▸ **ASSIGNMENT**
The entries that follow include a run beginning at the line with "Task: Open the 6M time range" and ending at the line with "Select '- Select"; restate that run word for word and leave the rest out.

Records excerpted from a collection
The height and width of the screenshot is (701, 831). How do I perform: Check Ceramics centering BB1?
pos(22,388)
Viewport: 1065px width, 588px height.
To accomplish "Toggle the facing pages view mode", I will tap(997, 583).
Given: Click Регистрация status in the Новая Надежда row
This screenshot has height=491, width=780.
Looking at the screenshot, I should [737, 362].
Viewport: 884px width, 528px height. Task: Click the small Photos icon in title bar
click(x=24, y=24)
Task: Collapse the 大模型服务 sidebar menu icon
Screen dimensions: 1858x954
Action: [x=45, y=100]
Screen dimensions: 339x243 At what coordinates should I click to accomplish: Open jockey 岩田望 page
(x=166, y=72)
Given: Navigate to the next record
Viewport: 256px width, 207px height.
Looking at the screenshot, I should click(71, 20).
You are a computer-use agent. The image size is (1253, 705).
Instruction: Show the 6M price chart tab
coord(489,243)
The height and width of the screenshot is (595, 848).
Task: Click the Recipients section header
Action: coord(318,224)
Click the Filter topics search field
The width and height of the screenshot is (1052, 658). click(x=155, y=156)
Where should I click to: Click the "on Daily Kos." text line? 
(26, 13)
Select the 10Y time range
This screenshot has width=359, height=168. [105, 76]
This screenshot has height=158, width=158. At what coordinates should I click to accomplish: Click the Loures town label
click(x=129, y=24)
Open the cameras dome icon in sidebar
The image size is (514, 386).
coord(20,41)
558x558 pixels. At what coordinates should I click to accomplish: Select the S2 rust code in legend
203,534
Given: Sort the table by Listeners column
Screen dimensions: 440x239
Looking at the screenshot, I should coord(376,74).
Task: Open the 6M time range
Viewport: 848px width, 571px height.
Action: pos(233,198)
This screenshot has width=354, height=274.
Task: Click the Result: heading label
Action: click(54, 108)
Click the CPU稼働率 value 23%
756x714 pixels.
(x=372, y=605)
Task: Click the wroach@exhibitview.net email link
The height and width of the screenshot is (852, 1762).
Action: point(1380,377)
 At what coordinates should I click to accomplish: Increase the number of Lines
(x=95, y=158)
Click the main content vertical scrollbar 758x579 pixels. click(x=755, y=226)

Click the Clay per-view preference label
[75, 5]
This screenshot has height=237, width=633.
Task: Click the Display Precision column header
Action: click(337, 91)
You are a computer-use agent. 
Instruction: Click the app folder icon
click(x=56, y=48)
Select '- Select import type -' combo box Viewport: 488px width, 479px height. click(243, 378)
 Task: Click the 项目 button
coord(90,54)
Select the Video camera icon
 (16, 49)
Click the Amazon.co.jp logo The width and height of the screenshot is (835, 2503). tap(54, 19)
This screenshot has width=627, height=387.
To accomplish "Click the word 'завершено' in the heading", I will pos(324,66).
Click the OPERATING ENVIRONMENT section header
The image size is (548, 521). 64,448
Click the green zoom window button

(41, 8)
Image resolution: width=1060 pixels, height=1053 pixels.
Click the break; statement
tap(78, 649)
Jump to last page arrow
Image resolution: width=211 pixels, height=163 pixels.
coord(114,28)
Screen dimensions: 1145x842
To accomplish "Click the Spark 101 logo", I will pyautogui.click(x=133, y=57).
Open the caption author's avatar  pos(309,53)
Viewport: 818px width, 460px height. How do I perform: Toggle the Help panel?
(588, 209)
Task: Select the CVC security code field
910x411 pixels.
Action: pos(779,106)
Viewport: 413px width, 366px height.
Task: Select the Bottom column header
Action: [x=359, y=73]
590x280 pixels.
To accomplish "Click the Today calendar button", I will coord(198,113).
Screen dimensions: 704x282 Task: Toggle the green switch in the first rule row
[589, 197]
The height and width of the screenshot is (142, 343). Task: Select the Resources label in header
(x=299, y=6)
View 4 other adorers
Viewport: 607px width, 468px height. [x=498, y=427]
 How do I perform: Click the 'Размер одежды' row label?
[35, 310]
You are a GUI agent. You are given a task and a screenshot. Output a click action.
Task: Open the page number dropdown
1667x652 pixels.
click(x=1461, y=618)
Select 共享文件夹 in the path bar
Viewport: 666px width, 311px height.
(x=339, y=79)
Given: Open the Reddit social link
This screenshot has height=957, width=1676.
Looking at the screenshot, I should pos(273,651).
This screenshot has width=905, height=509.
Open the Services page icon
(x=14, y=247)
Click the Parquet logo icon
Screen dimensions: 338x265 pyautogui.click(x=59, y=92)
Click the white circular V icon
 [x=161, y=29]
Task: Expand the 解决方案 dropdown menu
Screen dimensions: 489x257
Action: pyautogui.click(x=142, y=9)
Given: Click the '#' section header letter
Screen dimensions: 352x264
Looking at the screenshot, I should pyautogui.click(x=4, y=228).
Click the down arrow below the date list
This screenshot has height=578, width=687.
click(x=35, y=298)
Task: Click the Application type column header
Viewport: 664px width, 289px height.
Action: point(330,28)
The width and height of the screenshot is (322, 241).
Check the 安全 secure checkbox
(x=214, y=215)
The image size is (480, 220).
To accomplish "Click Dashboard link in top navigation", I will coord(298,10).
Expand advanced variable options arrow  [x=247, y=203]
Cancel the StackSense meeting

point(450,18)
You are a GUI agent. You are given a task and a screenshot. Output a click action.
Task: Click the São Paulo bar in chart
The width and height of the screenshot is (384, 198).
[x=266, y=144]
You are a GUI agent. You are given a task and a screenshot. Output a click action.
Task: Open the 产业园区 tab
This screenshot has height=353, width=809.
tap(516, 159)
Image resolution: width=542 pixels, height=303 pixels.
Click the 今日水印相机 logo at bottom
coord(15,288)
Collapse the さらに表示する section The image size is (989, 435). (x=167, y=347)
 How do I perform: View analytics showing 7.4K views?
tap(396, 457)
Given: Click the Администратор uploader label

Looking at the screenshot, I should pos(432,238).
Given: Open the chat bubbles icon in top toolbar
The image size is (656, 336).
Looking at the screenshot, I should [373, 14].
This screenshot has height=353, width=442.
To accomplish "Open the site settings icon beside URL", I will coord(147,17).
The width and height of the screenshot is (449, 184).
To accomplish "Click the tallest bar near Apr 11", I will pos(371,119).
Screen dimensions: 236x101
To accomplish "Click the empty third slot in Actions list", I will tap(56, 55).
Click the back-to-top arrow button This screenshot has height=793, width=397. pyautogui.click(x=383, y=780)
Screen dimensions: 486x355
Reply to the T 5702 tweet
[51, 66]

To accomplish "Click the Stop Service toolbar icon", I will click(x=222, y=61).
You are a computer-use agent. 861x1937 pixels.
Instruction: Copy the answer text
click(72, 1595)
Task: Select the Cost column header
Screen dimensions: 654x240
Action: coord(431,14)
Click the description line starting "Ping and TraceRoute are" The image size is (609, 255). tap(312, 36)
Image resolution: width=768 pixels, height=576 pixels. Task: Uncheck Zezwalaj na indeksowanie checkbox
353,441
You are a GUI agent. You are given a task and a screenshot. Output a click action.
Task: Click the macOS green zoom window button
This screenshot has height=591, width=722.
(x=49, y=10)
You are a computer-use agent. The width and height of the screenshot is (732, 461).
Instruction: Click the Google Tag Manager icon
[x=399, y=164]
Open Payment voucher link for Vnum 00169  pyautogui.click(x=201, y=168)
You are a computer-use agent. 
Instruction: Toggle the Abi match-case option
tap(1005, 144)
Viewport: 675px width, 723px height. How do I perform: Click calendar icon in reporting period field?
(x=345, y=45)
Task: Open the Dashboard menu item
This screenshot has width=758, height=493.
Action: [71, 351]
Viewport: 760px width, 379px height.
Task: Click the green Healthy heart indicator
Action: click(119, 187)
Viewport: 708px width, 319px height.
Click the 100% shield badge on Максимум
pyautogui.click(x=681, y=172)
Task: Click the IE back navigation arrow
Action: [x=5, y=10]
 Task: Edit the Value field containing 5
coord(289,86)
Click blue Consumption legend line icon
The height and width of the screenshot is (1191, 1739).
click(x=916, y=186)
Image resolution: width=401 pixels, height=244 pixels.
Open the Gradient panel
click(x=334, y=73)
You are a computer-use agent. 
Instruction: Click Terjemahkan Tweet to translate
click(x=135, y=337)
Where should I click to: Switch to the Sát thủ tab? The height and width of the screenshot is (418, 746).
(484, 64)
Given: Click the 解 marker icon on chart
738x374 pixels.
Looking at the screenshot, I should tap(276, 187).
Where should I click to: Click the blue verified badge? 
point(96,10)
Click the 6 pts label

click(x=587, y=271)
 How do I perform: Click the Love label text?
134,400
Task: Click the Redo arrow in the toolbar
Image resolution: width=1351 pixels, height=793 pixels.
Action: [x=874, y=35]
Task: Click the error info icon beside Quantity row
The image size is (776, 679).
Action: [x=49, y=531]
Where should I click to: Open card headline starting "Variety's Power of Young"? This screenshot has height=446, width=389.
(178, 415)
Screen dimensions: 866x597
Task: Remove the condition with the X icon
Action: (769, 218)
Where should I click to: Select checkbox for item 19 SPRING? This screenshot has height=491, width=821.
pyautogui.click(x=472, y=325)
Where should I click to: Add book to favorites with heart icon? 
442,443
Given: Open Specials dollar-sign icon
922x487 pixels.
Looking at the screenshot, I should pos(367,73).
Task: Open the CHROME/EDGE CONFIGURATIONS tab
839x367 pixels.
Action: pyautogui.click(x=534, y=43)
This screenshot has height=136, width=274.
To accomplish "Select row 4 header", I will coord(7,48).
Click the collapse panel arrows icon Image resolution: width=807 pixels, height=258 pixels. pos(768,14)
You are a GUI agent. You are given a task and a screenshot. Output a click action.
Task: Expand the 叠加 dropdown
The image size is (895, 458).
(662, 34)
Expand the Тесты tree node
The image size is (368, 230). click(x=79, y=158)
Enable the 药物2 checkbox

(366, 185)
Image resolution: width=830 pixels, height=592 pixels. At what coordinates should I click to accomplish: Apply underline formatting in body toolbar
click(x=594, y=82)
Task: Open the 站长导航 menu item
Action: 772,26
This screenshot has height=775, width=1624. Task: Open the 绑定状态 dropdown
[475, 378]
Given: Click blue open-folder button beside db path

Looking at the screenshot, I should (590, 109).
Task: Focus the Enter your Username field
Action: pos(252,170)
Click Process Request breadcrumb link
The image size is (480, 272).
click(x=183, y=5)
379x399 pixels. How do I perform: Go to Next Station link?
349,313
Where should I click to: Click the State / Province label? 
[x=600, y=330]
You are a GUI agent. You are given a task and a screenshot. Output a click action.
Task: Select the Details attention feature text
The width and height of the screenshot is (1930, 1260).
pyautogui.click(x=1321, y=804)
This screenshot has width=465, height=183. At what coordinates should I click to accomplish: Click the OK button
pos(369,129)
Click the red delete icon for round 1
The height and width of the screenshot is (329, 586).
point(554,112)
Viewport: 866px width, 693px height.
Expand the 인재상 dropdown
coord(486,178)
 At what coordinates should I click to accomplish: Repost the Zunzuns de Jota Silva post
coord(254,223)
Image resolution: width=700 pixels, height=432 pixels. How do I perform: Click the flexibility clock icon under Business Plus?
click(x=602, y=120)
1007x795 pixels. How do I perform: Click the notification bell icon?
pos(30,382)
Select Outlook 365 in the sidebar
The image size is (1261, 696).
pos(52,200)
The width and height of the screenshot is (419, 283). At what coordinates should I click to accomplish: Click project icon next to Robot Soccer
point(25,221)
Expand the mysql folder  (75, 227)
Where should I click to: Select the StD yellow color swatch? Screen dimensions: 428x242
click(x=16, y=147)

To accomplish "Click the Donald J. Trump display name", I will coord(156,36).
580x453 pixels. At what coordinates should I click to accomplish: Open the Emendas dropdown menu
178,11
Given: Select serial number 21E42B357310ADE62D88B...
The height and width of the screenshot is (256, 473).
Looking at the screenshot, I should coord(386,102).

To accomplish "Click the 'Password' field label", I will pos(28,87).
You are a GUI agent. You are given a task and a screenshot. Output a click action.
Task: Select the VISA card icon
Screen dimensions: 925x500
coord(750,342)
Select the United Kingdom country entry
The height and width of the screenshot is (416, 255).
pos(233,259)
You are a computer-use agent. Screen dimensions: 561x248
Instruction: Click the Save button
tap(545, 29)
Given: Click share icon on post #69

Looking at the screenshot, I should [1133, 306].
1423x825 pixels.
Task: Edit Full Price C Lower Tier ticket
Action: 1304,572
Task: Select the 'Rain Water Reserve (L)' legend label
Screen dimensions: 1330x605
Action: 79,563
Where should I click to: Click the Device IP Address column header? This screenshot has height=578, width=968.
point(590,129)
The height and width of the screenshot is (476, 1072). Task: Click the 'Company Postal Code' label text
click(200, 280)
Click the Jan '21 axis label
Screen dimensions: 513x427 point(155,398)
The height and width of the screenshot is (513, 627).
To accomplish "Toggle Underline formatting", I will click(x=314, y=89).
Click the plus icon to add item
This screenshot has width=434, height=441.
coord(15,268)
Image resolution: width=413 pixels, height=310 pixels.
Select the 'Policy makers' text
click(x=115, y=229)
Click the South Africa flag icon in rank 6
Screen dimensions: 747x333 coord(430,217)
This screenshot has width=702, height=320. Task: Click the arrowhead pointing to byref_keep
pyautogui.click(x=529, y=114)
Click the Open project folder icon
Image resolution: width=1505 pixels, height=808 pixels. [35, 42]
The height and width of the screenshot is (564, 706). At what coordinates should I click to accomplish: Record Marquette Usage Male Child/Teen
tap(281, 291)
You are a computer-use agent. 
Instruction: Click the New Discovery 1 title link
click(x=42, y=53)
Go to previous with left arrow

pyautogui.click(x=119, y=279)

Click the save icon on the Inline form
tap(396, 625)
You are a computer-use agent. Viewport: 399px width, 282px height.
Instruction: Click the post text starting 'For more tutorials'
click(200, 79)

▸ **RESULT**
Task: Open the 6M time range
Viewport: 848px width, 571px height.
Action: pos(233,198)
This screenshot has width=354, height=274.
Task: Click the Result: heading label
Action: click(54, 108)
Click the CPU稼働率 value 23%
756x714 pixels.
(x=372, y=605)
Task: Click the wroach@exhibitview.net email link
The height and width of the screenshot is (852, 1762).
Action: point(1380,377)
 At what coordinates should I click to accomplish: Increase the number of Lines
(x=95, y=158)
Click the main content vertical scrollbar 758x579 pixels. click(x=755, y=226)

Click the Clay per-view preference label
[75, 5]
This screenshot has height=237, width=633.
Task: Click the Display Precision column header
Action: click(337, 91)
You are a computer-use agent. 
Instruction: Click the app folder icon
click(x=56, y=48)
Select '- Select import type -' combo box Viewport: 488px width, 479px height. click(243, 378)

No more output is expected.